Bangkok-based correspondent for Inter Press Services, Marwaan Macan-Markar, writes that even as Cambodia’s basks in praise for being in line for completing one of its eight Millennium Development Goals by 2015, its continued dependence on foreign donor assistance may yet prove the country’s “remarkable history in driving down HIV infections” unsustainable. http://www.ipsnews.net/news.asp?idnews=53976
In 2000, when world leaders announced the eight time-bound MDGs, the prevalence rate among adults in Cambodia was close to 2%, yet by 2009 it had dropped to 0.7%.
International donors fund close to 90% of the country’s HIV programme, whose resources have ballooned from US$21 million in 2001 to nearly US$52 million in 2008.

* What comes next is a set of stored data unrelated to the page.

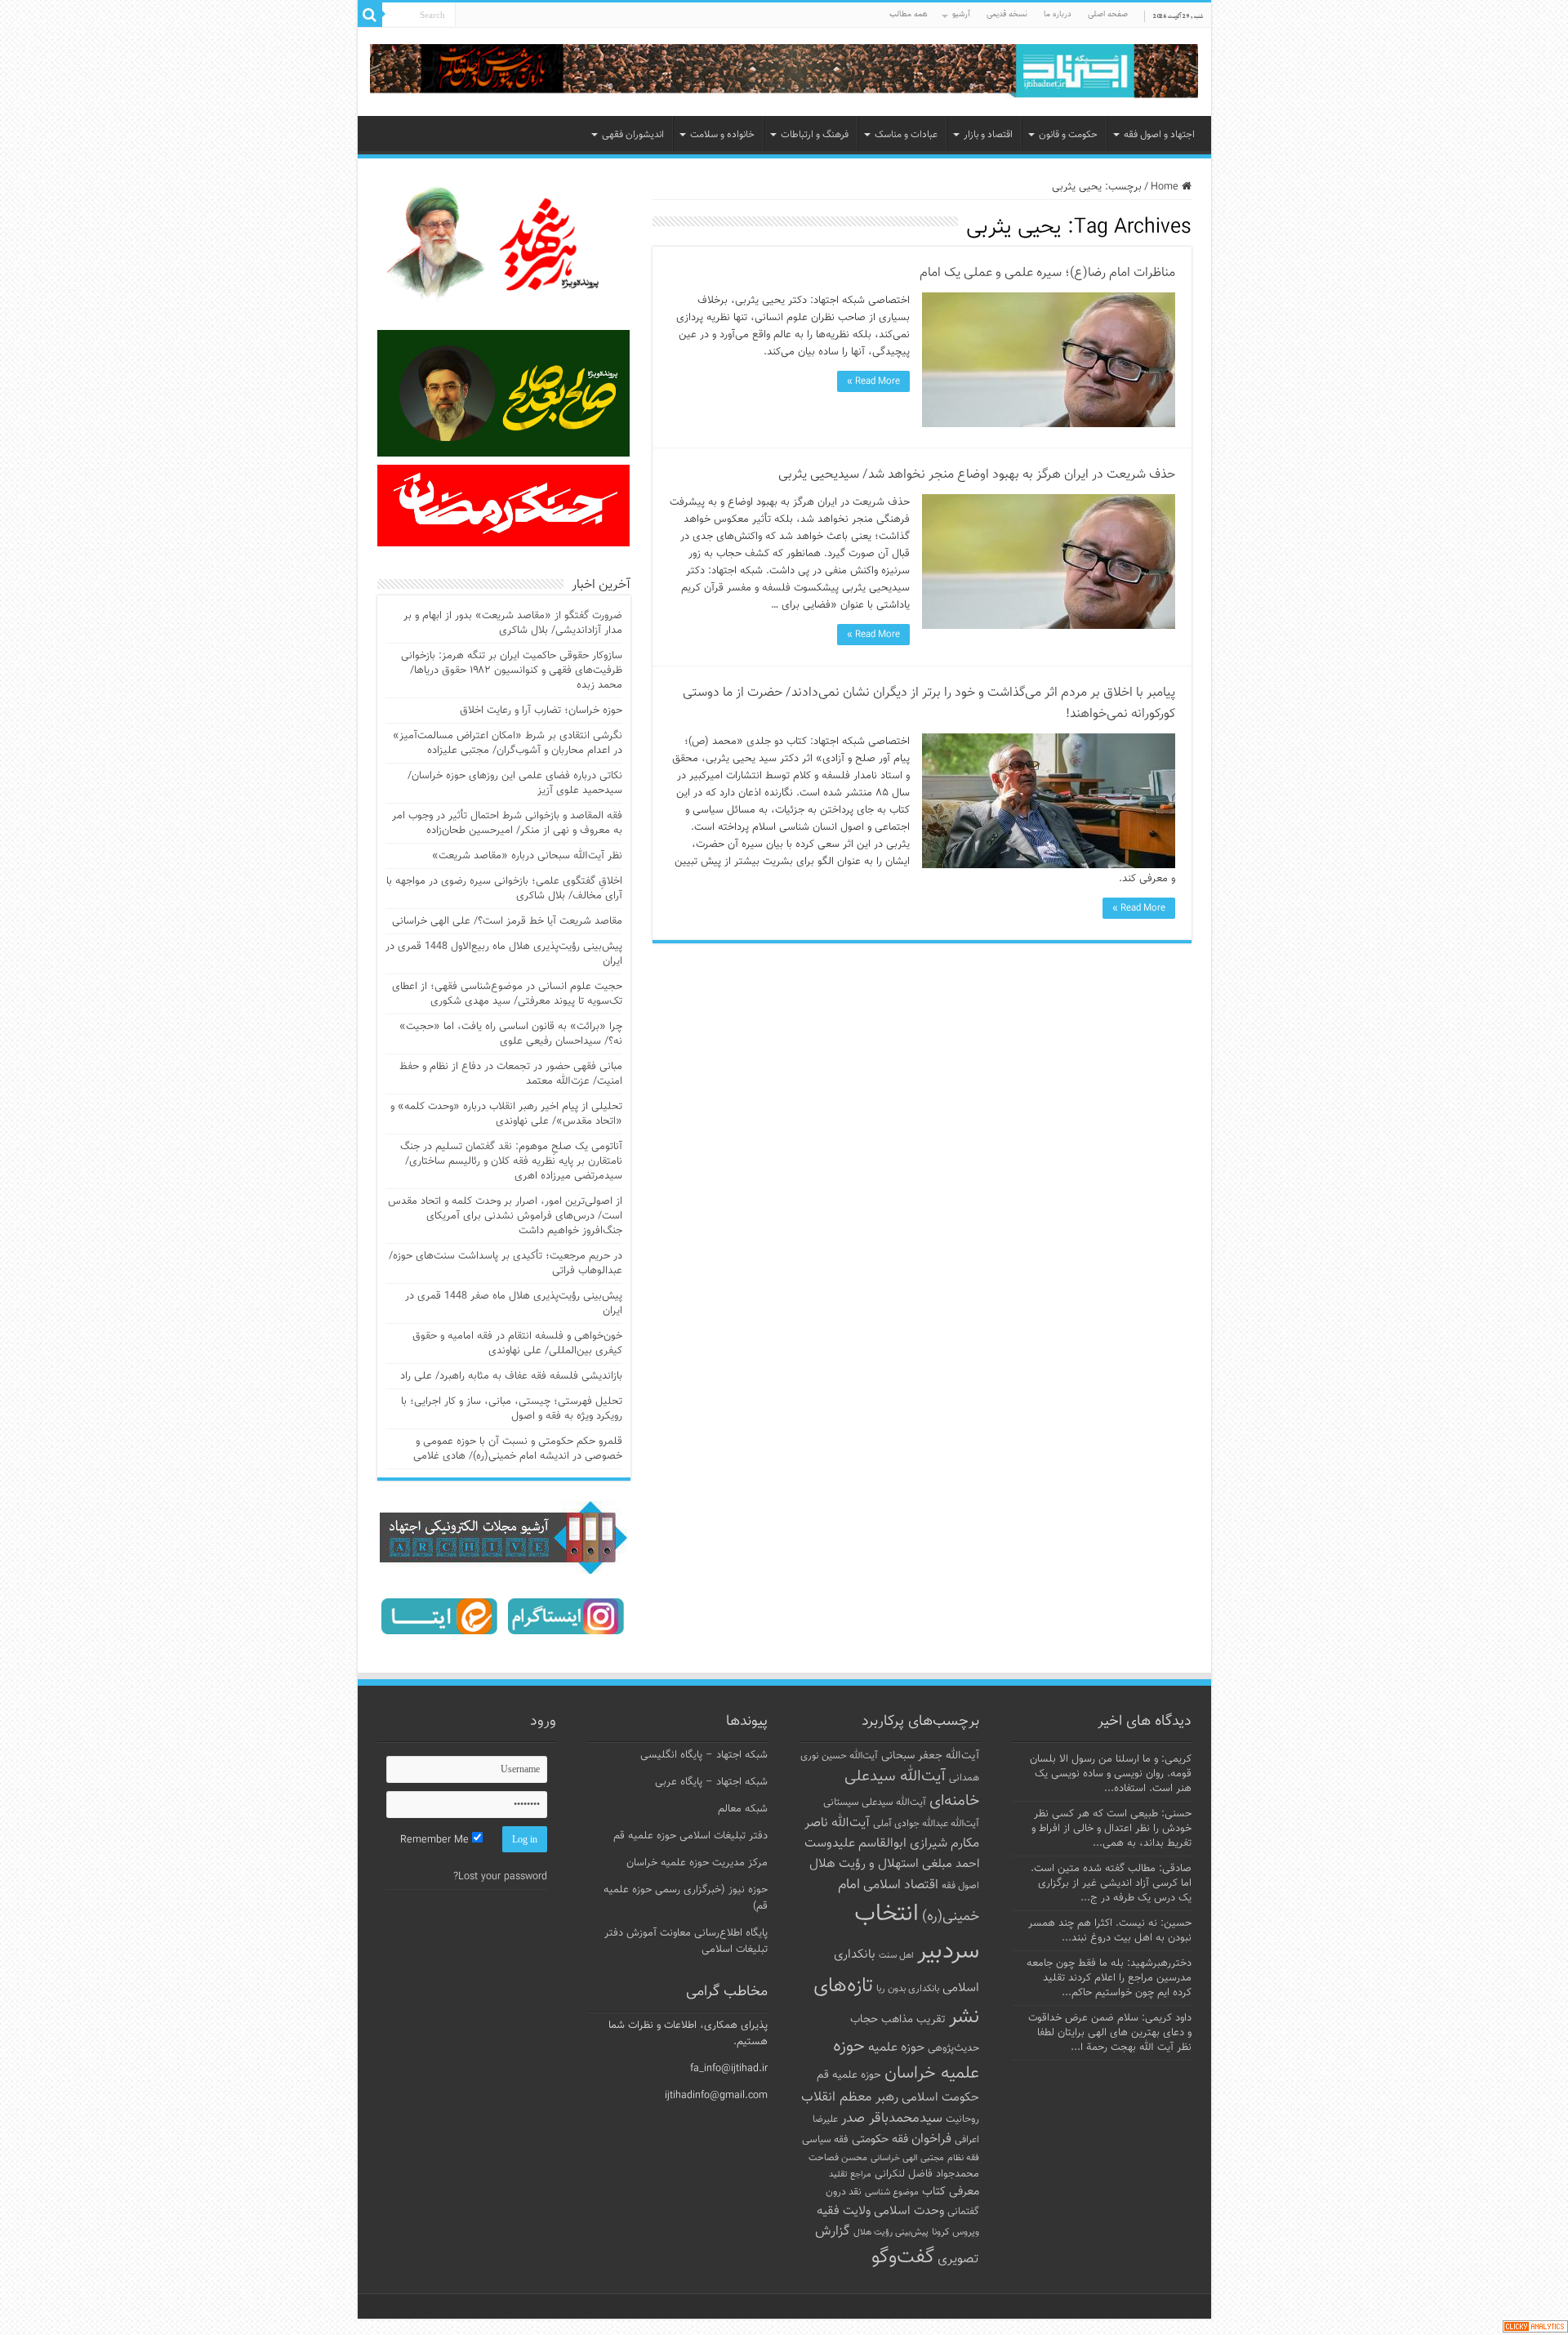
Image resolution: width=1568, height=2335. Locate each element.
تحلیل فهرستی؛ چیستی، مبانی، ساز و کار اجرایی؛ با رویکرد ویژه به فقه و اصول (511, 1408)
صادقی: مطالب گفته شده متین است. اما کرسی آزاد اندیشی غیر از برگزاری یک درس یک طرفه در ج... (1111, 1883)
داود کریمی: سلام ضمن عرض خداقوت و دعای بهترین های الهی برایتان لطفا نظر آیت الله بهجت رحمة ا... (1110, 2033)
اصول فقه (960, 1885)
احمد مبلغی (950, 1864)
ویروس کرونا (955, 2232)
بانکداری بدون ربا (907, 1988)
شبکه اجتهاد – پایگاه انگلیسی (704, 1755)
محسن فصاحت (837, 2157)
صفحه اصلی (1108, 14)
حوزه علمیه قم (849, 2074)
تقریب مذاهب (913, 2019)
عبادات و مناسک (906, 134)
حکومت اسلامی (940, 2097)
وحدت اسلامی (909, 2211)
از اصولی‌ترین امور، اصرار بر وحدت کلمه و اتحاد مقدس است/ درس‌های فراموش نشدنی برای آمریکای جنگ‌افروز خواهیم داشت (505, 1216)
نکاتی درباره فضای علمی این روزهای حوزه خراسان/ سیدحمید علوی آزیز (515, 783)
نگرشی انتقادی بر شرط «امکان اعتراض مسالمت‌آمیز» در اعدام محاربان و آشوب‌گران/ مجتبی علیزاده (507, 743)
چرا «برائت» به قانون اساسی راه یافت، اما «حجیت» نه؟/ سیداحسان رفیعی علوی (510, 1033)
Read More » (873, 381)
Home (1166, 187)
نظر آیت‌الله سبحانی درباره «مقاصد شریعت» (527, 856)
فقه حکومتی (880, 2139)
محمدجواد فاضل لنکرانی (927, 2174)
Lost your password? (500, 1877)
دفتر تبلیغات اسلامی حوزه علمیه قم (690, 1836)
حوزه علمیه (896, 2047)
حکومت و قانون (1068, 134)
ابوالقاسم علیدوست (855, 1843)
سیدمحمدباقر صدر (891, 2118)
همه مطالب (908, 14)
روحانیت (962, 2119)
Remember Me (436, 1840)
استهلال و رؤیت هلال (864, 1864)
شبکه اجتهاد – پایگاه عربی (711, 1782)
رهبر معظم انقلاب (849, 2097)
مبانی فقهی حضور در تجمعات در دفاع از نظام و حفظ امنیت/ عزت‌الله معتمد (510, 1074)
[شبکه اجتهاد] (784, 72)
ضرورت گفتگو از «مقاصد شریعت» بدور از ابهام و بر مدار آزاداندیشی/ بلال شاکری (512, 623)
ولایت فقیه (844, 2211)
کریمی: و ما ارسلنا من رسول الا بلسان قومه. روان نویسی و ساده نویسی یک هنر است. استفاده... (1111, 1774)
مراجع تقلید (850, 2174)
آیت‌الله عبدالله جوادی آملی (926, 1824)
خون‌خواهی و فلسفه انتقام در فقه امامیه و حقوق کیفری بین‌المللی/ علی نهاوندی (517, 1343)
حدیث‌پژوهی (953, 2048)
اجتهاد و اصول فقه (1159, 134)
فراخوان (931, 2139)
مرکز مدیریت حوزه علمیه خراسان (697, 1863)
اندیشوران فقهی (633, 134)
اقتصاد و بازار (988, 134)
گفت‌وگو (902, 2257)
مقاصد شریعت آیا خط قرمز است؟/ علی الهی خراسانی (507, 921)
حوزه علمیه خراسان (906, 2060)
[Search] (370, 14)
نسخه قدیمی (1007, 14)
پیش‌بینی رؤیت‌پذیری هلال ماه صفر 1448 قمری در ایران (513, 1303)
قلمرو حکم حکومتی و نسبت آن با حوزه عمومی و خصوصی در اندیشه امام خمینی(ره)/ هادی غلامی (517, 1448)
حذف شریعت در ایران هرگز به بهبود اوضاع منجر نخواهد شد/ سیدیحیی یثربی (976, 475)
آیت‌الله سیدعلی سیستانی (874, 1802)
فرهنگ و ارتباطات (815, 134)
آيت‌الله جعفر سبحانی (930, 1755)
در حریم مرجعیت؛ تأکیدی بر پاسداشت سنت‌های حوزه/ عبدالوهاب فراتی (505, 1263)
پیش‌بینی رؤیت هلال (891, 2232)
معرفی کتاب (950, 2191)
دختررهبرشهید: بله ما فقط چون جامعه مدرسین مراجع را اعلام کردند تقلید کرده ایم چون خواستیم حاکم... (1109, 1978)
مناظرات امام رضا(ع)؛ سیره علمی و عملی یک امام (1047, 273)
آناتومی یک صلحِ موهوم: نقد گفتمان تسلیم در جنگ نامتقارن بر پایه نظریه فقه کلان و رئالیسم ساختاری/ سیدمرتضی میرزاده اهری (511, 1161)
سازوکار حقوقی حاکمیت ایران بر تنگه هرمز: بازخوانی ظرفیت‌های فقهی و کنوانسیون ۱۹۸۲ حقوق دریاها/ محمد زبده (511, 670)
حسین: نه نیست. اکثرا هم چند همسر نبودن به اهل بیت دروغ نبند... (1110, 1930)
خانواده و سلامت (722, 134)
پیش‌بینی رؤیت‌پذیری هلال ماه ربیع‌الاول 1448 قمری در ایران (503, 953)
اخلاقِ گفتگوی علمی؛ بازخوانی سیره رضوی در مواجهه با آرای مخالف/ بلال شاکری (504, 888)
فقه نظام (963, 2158)
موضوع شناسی (892, 2192)
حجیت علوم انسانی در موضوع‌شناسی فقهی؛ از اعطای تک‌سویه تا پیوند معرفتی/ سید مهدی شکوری (507, 993)
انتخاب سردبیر (916, 1933)
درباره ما (1057, 14)
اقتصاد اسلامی (900, 1885)
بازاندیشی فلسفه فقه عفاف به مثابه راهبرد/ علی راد (511, 1376)
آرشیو (961, 14)
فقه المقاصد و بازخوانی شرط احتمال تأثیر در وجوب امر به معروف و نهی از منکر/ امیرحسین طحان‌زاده (507, 823)
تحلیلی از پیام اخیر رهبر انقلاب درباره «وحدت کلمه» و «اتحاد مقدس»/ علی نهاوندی (506, 1114)
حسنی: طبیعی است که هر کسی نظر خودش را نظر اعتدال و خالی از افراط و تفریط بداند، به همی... (1111, 1829)
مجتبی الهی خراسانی (907, 2158)
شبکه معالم (743, 1809)
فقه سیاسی (825, 2140)
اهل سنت (896, 1956)
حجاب (864, 2020)
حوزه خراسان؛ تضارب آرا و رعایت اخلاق (541, 710)
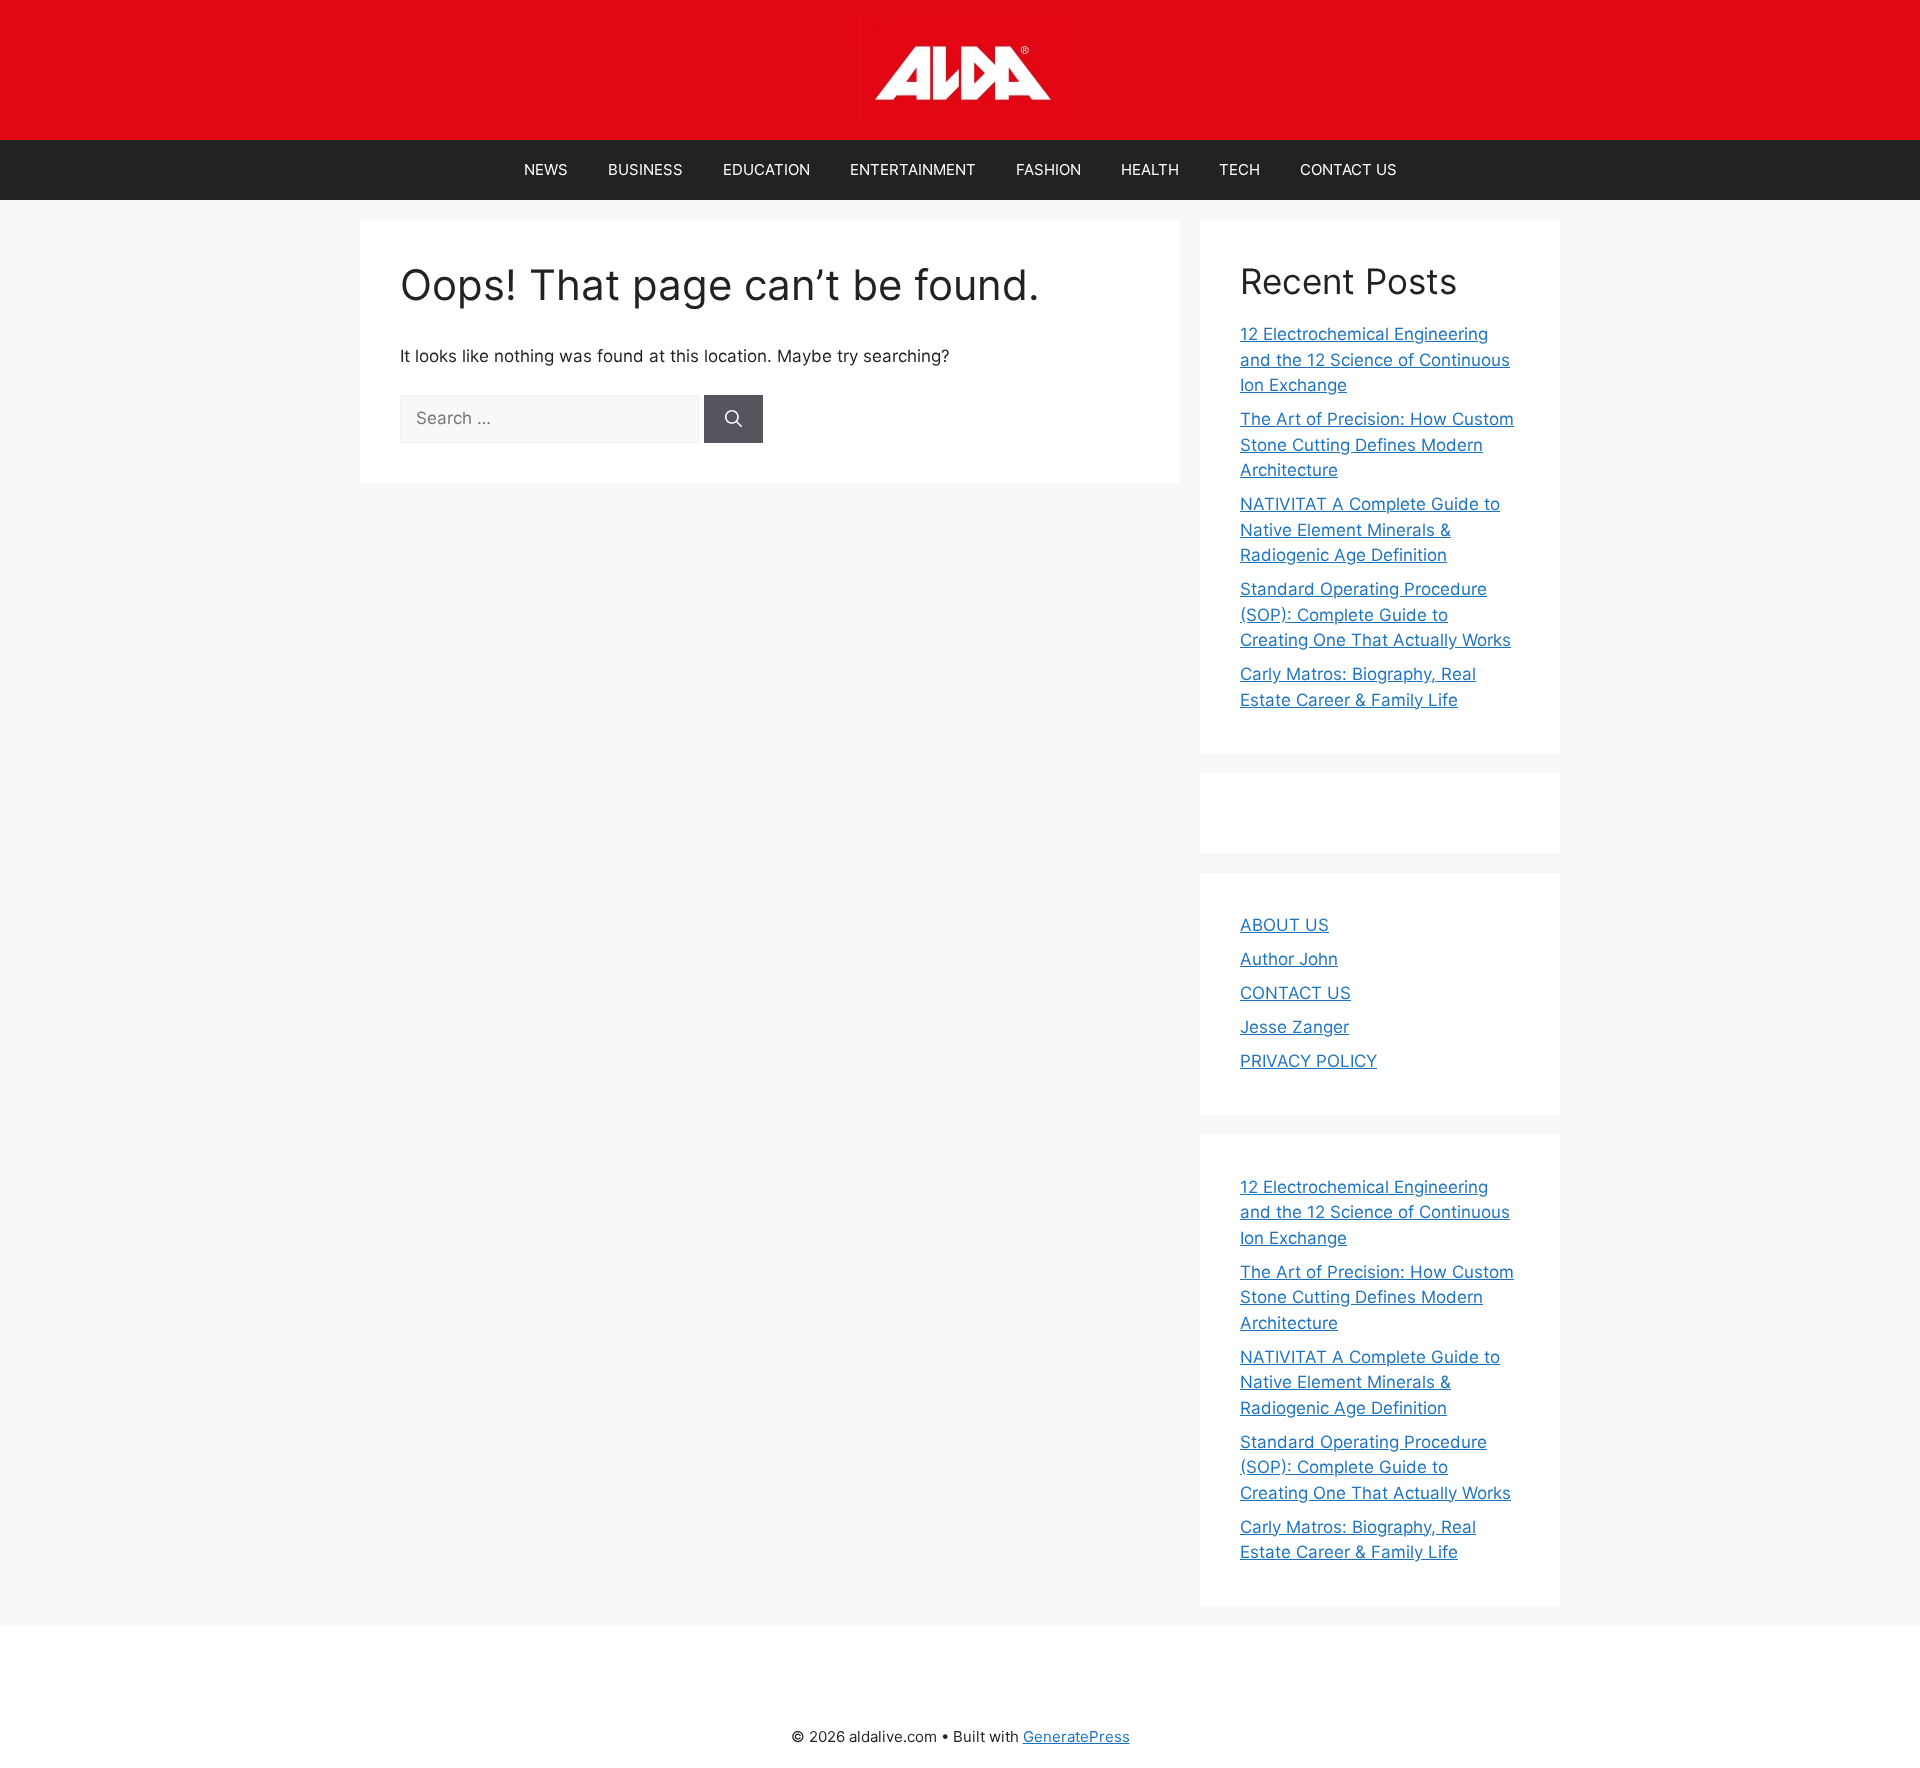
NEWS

Better preventative methods for most-at-risk groups combined with greater responsibility for funding programmes domestically is the way forward, according to a recent report, The Long-Run Costs and Financing of HIV/AIDS in Cambodia (download from here: http://www.resultsfordevelopment.org/about/newsandevents/aids2031-study-featured-cambodian-ministry-health-symposium-phnom-penh) but “without political will, this will not be possible.”
This creates something of a dilemma. One the one hand, the government is accustomed to outsourcing such programmes to the international aid industry but, on the other, is becoming increasingly exasperated at any suggestion of criticism of its policies by these very agencies.
No doubt, with careers on the line, some type of compromise with be forthcoming.